Two examples involving Hollywood actors stand out as illustrations. Shortly after the CARE bill was introduced, on March 13, 1990, actor Paul Michael Glazer and his HIV-positive wife Elizabeth spoke at a House subcommittee hearing on pediatric AIDS, where they were praised for convincing the formerly unresponsive President Reagan to do a public service announcement on pediatric AIDS (136 Cong. Rec. HR13, 1990). When the CARE bill was introduced into the Senate and House on March 7, 1990, Senators Kennedy and Hatch held a press conference to announce the bill, at which they were joined by actress Elizabeth Taylor, representing the American Foundation for AIDS Research. On that same day, in the House Budget Committee Task Force on Human Resources (a subcommittee of the Budget Committee), Representative Henry Waxman (D-CA) publicly introduced the bill in the presence of several guests, including Elizabeth Taylor and Mayor Dinkins of New York City. Ms. Taylor spoke forcefully in support of the bill during her testimony to the Budget Committee, playing a vocal and visible role in its introduction. Representative Barbara Boxer (D-CA), chair of the committee, closed the hearing in this way:"We had everybody from a movie star . . . to the mayor of the largest city in this country . . . to the Members of Congress who have taken the leadership in this issue since we really started this fight, to . . . people on the frontline and doctors and social workers and activists. I think it has just been a superb experience for me to sit here" (136 Cong. Rec. HR13, 1990). Involving people who could draw media attention was key to legitimizing AIDS as a public health and social service issue.
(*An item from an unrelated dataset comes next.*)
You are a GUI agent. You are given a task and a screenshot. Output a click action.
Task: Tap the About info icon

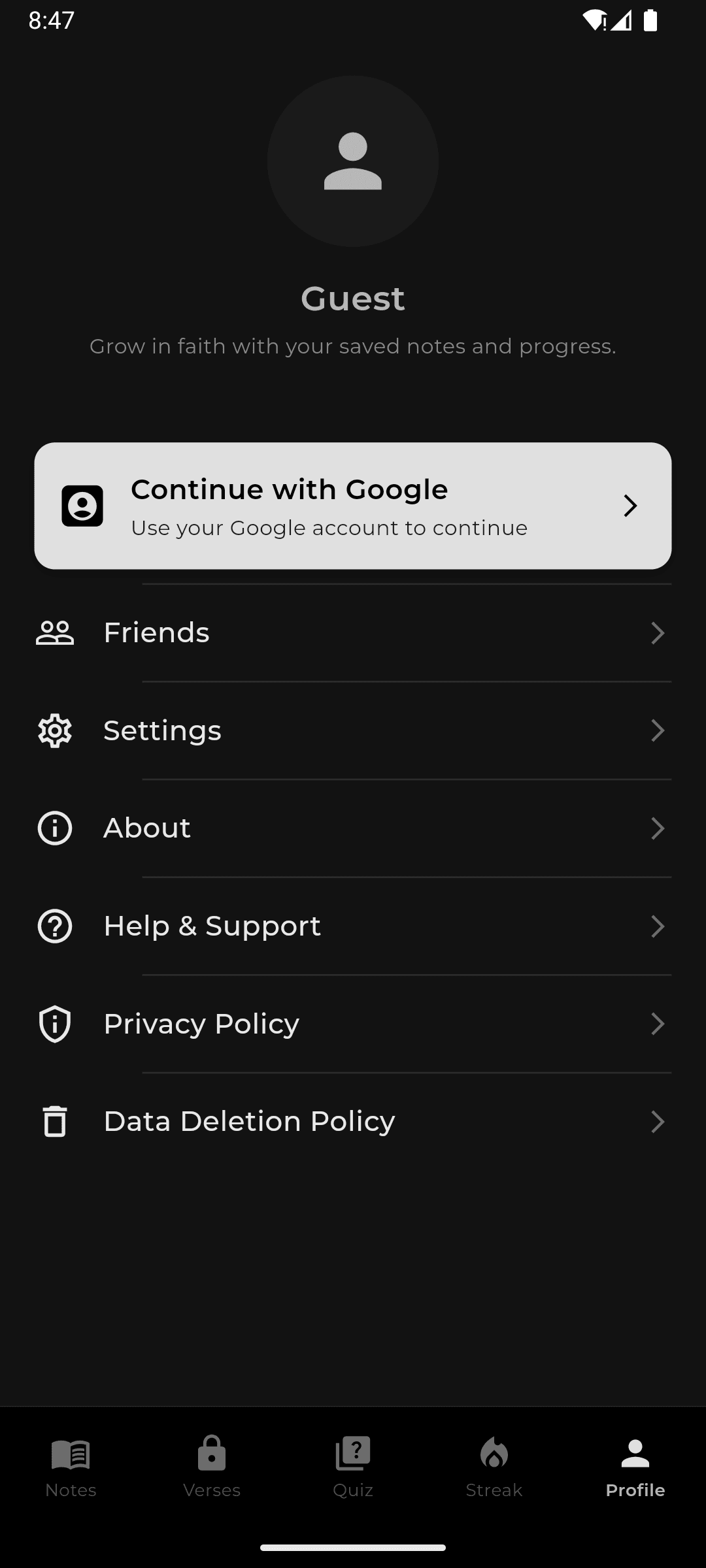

Definition of AIDS as a Social Problem
The response to a social problem often hinges on the formation of the definition of the situation and how the issue is perceived to intersect with the values of the society. AIDS could be framed as a moral, medical, public health, personal, economic, societal, or political issue (Sills, 1994). Throughout the issue definition process in the national legislature there were value conflicts. On the one hand, care for the sick, compassion for the suffering, rescue of the victims of disaster, and aid for the floundering health care providers were values which were held in high regard. An example of that perspective is Senator Kennedy's introductory remarks in a December 1989 Senate committee hearing:
Taking care of the sickest patients - those who arrive on the hospital doorstep through the emergency room - has become a losing proposition for the nation's health care institutions. . . . The crisis is not someone else's problem. It is a problem for all of us . . . our misguided policies are eroding our ability to deliver care to people who need it, and making it harder for hospitals to do what society asks and expects of them. . . . We must all deal more effectively with the AIDS epidemic. We should create a million dollar emergency relief fund to help areas hardest hit by AIDS. (The American Health Care Crisis, 1990, pp. 3-4)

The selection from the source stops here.